Laura Da’ is a poet and teacher. A lifetime resident of the Pacific Northwest, Da’ studied creative writing at the University of Washington and The Institute of American Indian Arts. Da’ is Eastern Shawnee. Da’ lives near Seattle with her husband and son. She is the author of the collections Instruments of the True Measure (University of Arizona Press, 2018), winner of the Washington State Book Award, and Tributaries (University of Arizona Press, 2015), winner of the 2016 American Book Award and the chapbook The Tecumseh Motel. Her work has appeared in the anthologies New Poets of Native Nations (Graywolf Press, 2018) and Effigies II (Salt Publishing, 2014). http://www.laurada.com/

Michael Daley is a poet and novelist. Born in Boston and a long-time resident and teacher in Skagit Valley, his work is set in the rural Northwest, New England, and Eastern Europe where he’s lived as a Fulbright scholar. “An artisan of the present moment,” as Joseph Stroud called him, his recent books include Reinhabited: New & Selected Poems (Dos Madres, 2022), Telemachus, (Pleasure Boat Studio, 2022), The Madrona Project (Empty Bowl, 2022) and forthcoming, True Heresies (Cervena Barva, 2022) “Some poets are born with an internalized muse…with a will of her own…Daley is one of these hosts” (Boston Small Press Poetry Scene).

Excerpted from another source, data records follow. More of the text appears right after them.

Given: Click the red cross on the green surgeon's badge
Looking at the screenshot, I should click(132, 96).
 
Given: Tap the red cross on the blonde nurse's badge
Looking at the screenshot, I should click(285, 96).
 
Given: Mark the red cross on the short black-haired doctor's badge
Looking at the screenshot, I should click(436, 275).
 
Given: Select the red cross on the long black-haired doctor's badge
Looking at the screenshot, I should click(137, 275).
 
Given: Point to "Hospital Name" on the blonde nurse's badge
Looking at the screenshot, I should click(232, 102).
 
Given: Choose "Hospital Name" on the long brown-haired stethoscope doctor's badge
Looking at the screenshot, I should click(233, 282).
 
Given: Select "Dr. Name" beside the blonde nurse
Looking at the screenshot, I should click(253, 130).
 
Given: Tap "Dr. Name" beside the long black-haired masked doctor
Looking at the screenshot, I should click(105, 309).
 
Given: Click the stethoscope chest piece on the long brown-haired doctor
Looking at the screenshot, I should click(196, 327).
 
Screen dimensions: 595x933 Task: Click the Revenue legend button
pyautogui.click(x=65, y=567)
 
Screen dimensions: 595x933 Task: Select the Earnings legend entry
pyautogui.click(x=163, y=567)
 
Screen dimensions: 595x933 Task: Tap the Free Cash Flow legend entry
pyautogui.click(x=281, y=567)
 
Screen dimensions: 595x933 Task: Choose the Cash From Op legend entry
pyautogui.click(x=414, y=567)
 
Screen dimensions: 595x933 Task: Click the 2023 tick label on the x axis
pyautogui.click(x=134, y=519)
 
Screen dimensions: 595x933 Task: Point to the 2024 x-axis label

Kathleen Flenniken is the author of three poetry collections, most recently Post Romantic (University of Washington Press, 2020), a finalist for the Washington State Book Award. Plume (2012), a personal history in poems about the Hanford Nuclear Site, won the Washington State Book Award and was a finalist for the Poetry Society of America’s William Carlos Williams Award. Her first book, Famous (2006), won the Prairie Schooner Book Prize in Poetry and was named a notable book by the National Library Association. Kathleen served as Washington State Poet Laureate from 2012-2014.